11. A method implemented by a wireless transmit/receive unit (WTRU), the method comprising:
receiving TRP position information for each of a variable number of transmit/receive points (TRPs), wherein the TRP position information comprises spatial coordinates for each of the variable number of TRPs;
generating feature vectors by extracting features related to positioning from TRP channel information associated with each of the variable number of TRPs, wherein the TRP channel information comprises signal and spatial information;
generating embeddings as latent representations in a high-dimensional embedding space based on the generated feature vectors and the received TRP position information;
generating a contextual representation of spatial relationships based on the generated embeddings using a trained deep neural network (DNN) model, wherein the DNN model is trained on training data comprising varying numbers and geometric configurations of TRPs to enable generalization across different environments, and wherein the DNN model learns to infer a position of the WTRU during training based on the embeddings; and
determining a predicted position of the WTRU using the generated contextual representation of spatial relationships based on inferred spatial relationships in the DNN model.

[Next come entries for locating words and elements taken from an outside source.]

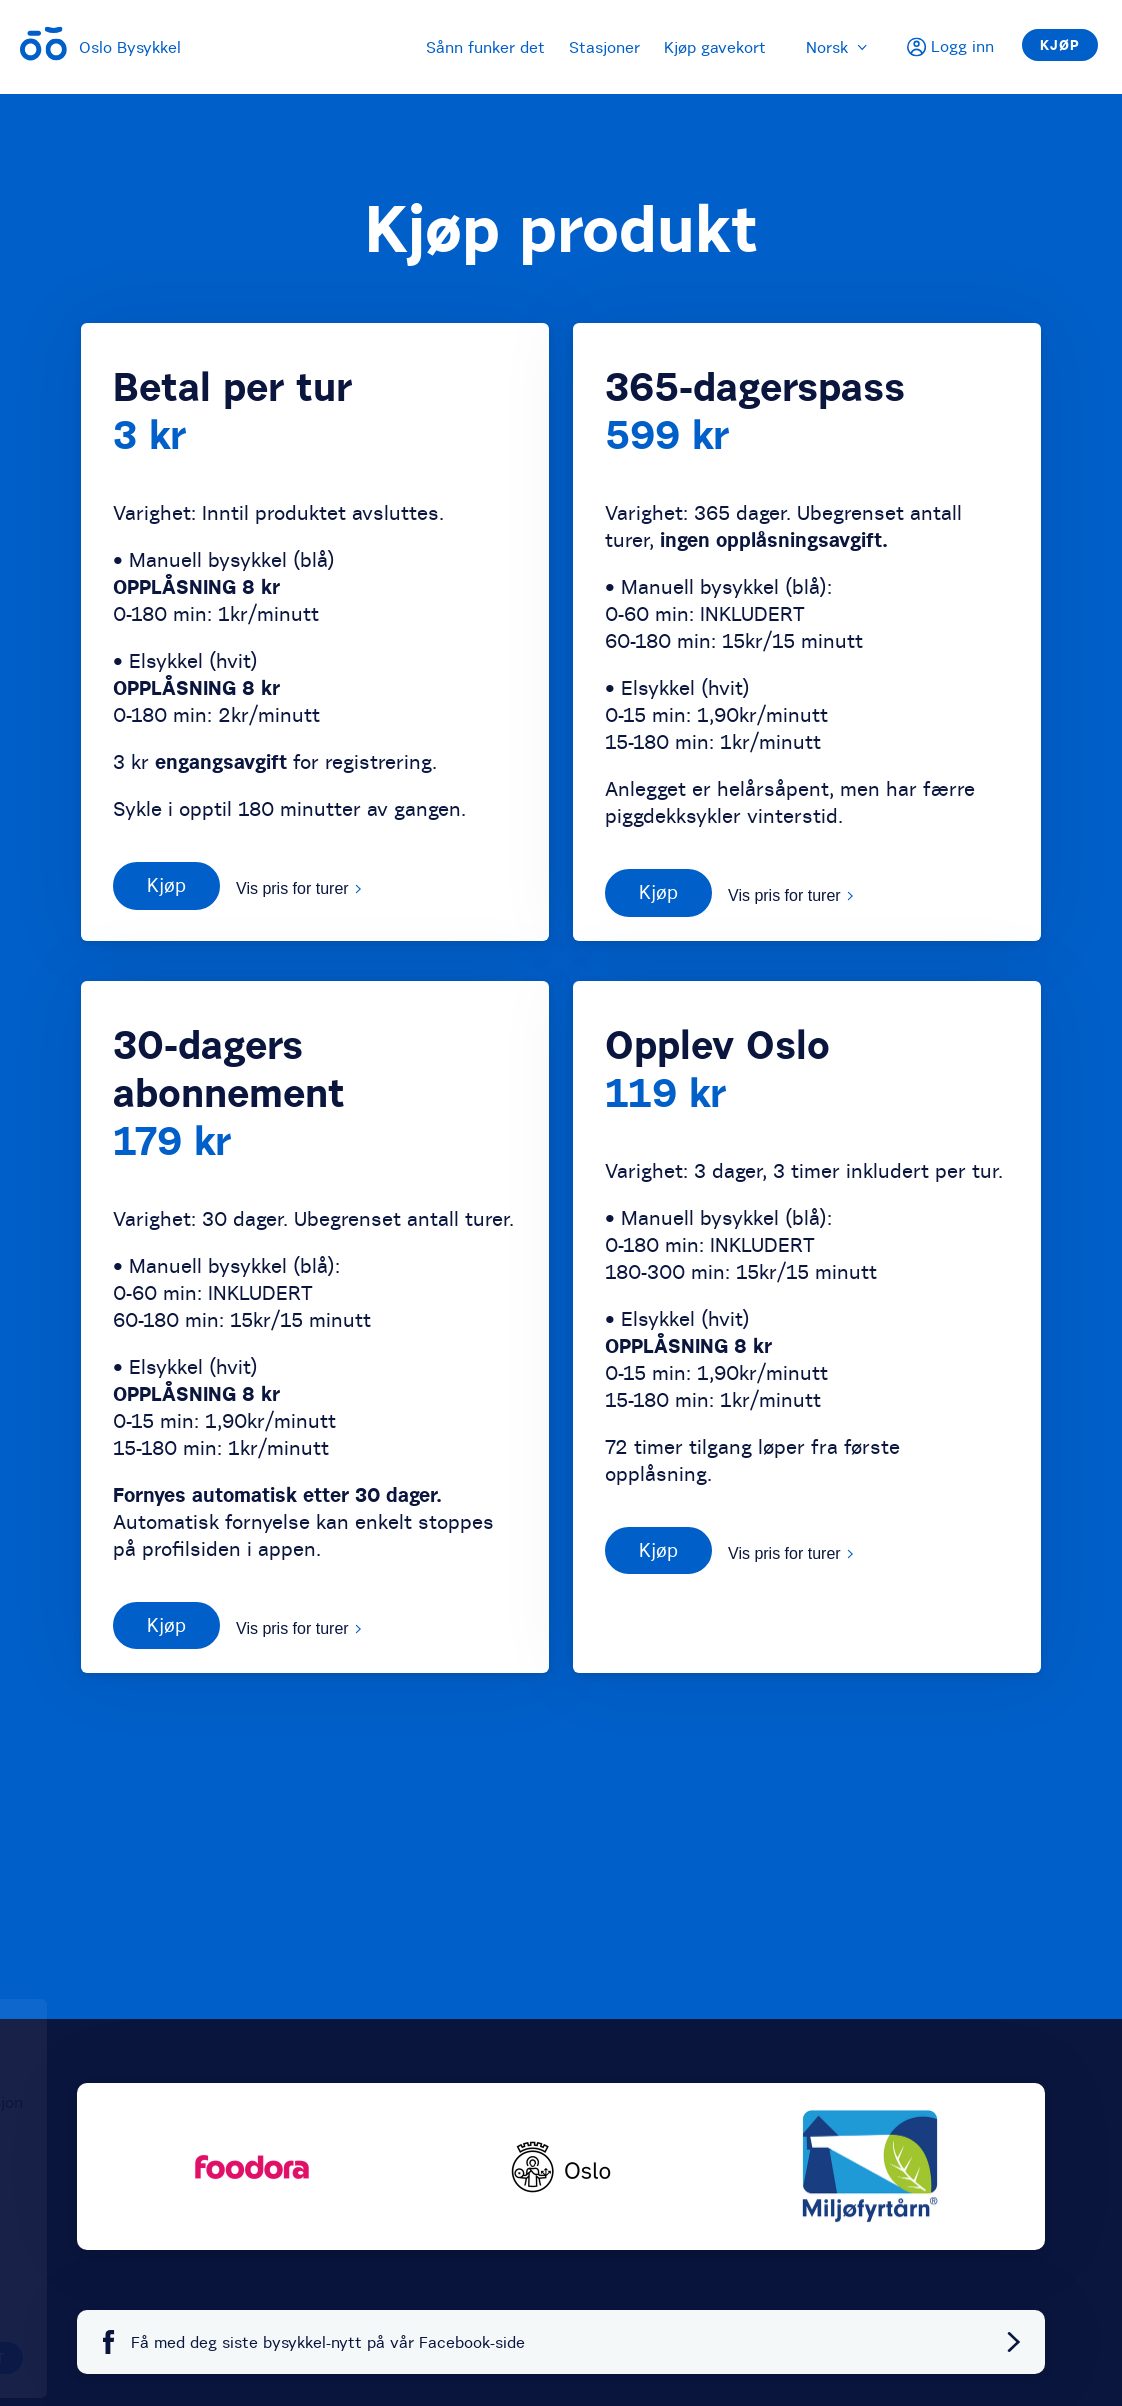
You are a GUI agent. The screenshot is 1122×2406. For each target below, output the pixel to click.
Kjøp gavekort (715, 47)
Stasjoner (604, 47)
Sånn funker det (485, 47)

12. The method of claim 11, wherein the TRP channel information comprises at least one of a channel matrix, channel impulse response (CIR), time difference of arrival (TDOA), or reference signal received power (RSRP) associated with the TRPs.
13. The method of claim 11, wherein the embeddings are generated by combining the feature vectors with the TRP position information of corresponding TRPs.

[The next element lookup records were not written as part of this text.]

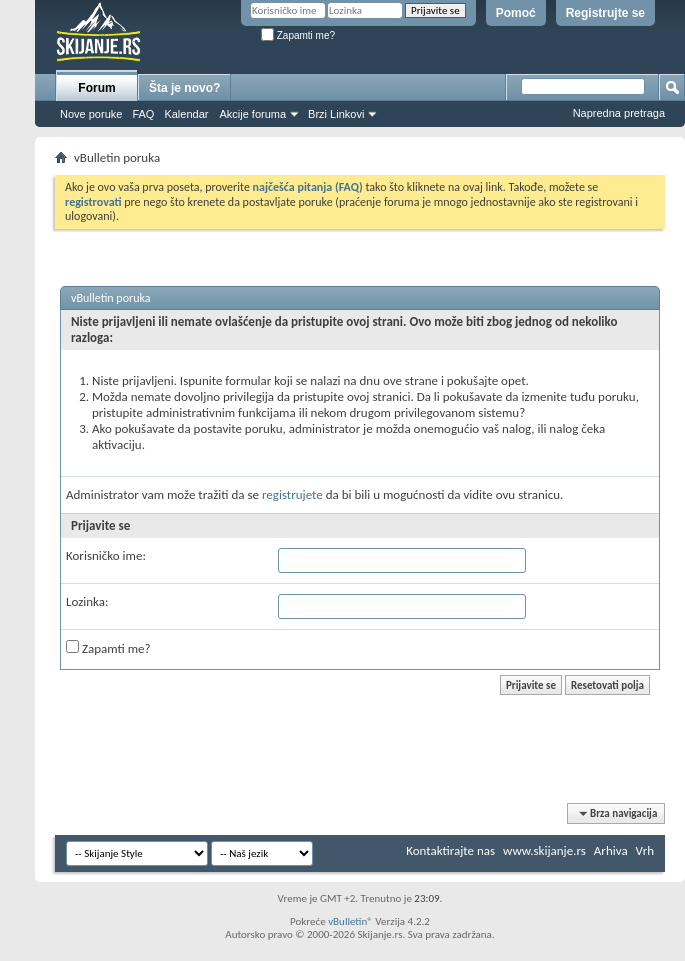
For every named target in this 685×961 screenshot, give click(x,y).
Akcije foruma (252, 114)
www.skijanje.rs (544, 850)
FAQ (143, 114)
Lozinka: (87, 601)
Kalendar (186, 114)
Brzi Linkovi (336, 114)
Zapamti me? (298, 35)
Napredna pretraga (619, 113)
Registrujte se (605, 13)
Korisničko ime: (106, 555)
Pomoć (516, 13)
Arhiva (611, 850)
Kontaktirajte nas (450, 850)
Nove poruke (91, 114)
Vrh (645, 850)
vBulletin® (350, 921)
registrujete (292, 494)
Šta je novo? (184, 88)
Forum (96, 88)
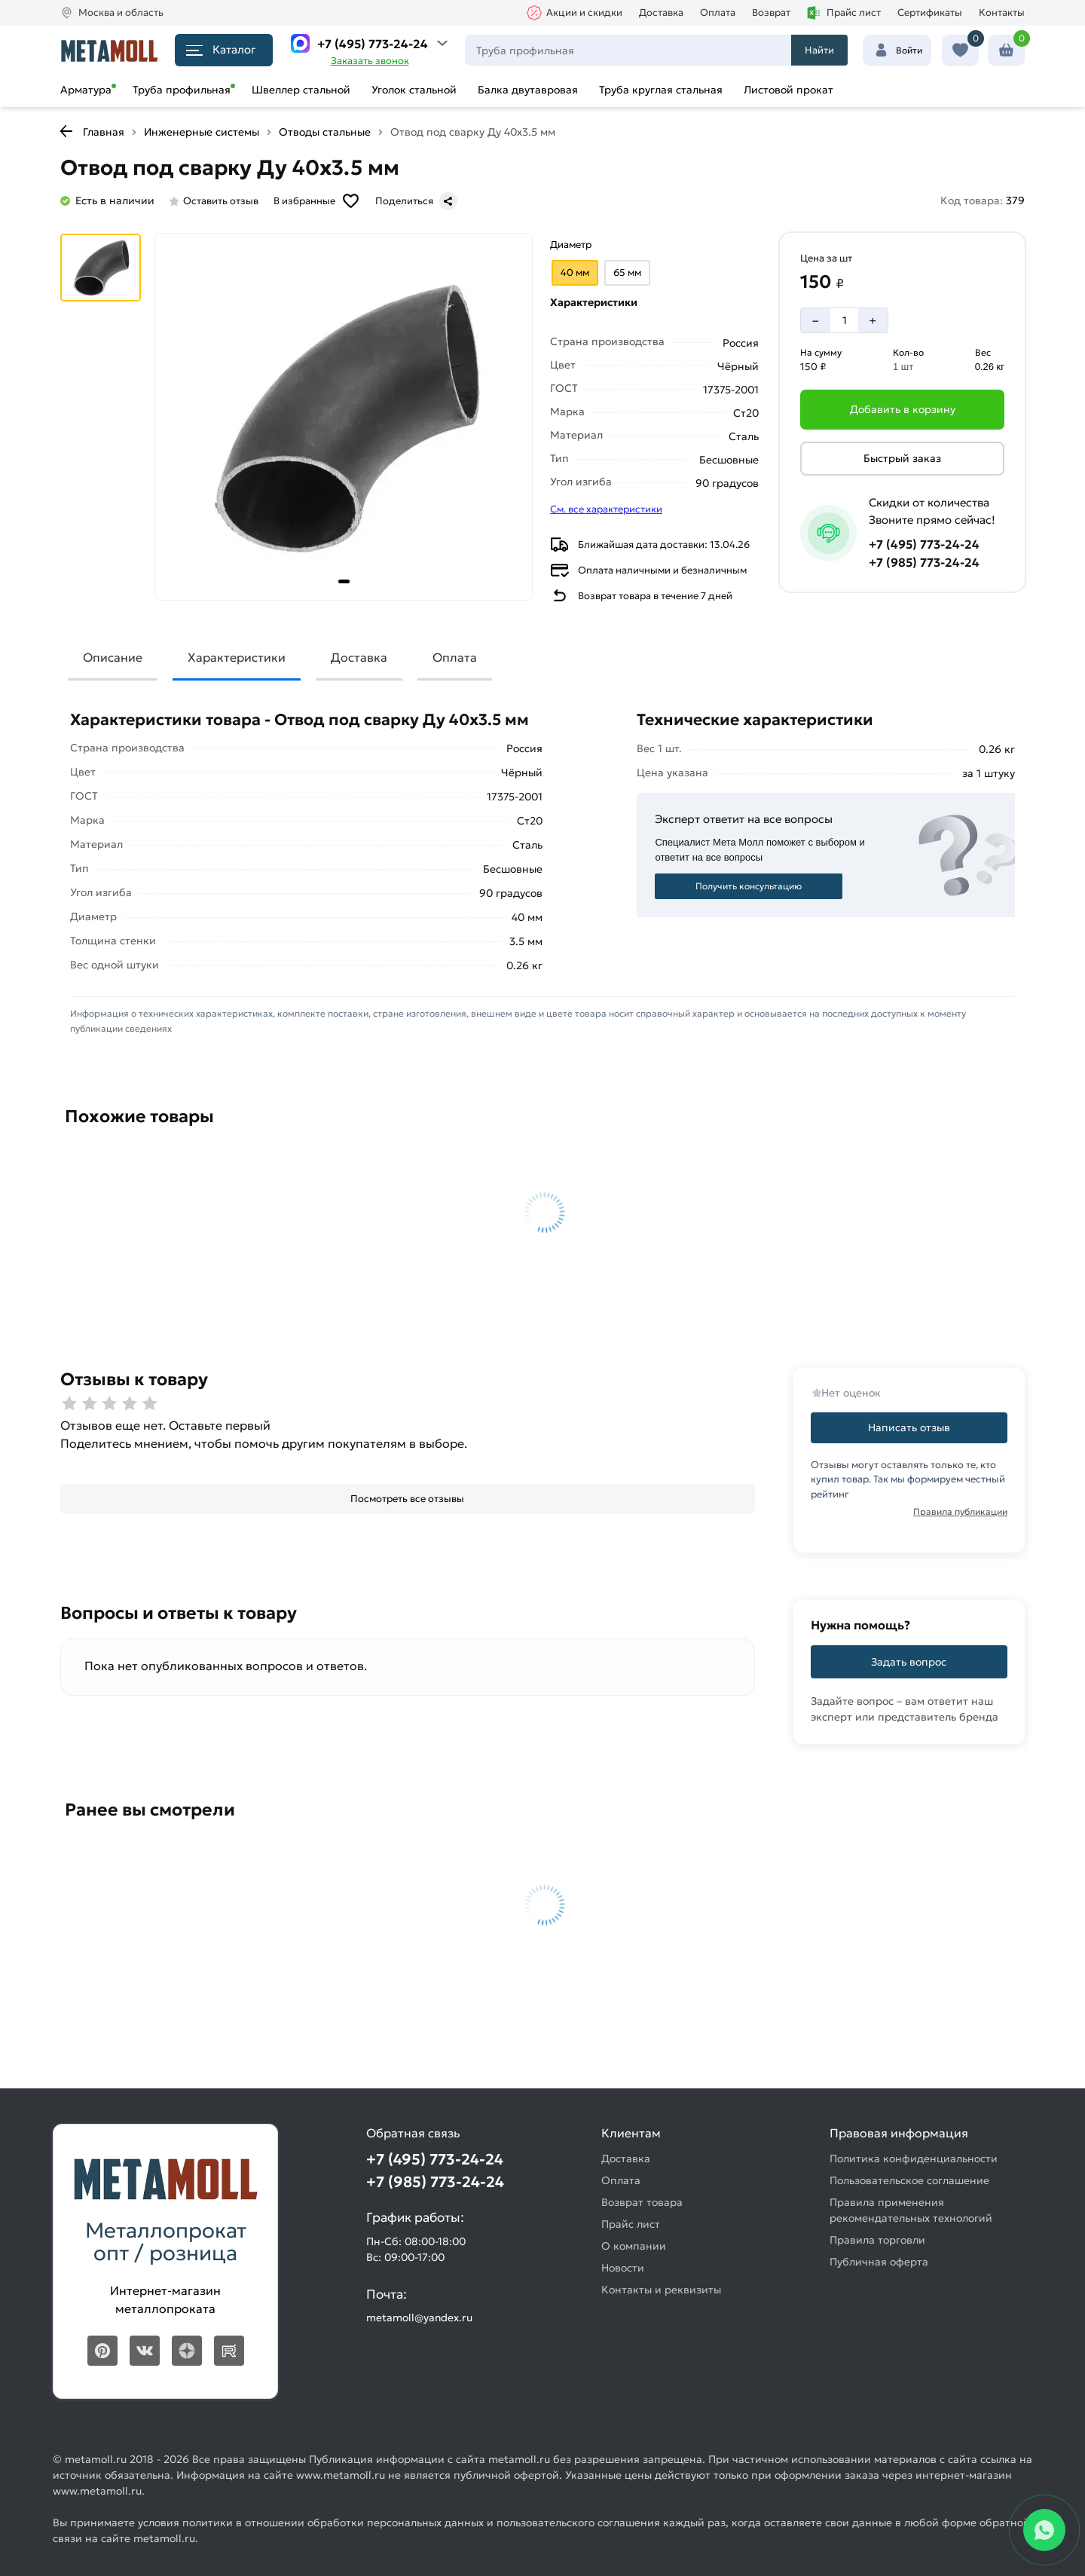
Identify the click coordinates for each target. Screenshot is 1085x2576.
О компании (633, 2246)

14. The method of claim 11, wherein the contextual representation of spatial relationships comprises inferred relationships between the variable number of TRPs and the WTRU based on the embeddings.

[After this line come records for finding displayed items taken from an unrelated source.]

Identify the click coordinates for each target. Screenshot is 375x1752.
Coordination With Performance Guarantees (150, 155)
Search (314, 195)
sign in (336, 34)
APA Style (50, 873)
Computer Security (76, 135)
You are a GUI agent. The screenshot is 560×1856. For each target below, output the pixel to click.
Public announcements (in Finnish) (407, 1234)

15. The method of claim 11, wherein the DNN model is agnostic to different numbers of TRPs and geometric configurations, and
wherein the predicted position of the WTRU is determined using the contextual representation of spatial relationships based on inferred spatial relationships in the DNN model without retraining the DNN model.
16. The method of claim 11, wherein the DNN model comprises an output regression component configured to determine the predicted position of the WTRU by mapping the contextual representation of spatial relationship to coordinates within a common Cartesian coordinate system.
17. The method of claim 11, wherein the DNN model comprises an output regression component configured to determine the predicted position of the WTRU by mapping the contextual representation of spatial relationship to coordinates within a common Cartesian coordinate system.
18. The method of claim 11, wherein the contextual representation of spatial relationships comprises encoded positioning data based on learned relationships between the TRP position information and the TRP channel information.
19. The method of claim 11, wherein the DNN model comprises a class token added to the embeddings, wherein the class token provides an input sequence that makes the network invariant to a total number of TRPs.
20. The method of claim 19, wherein the DNN model comprises a transformer-based feature processing block configured to receive the embeddings and the class token, wherein the class token has an initial value learned during DNN training.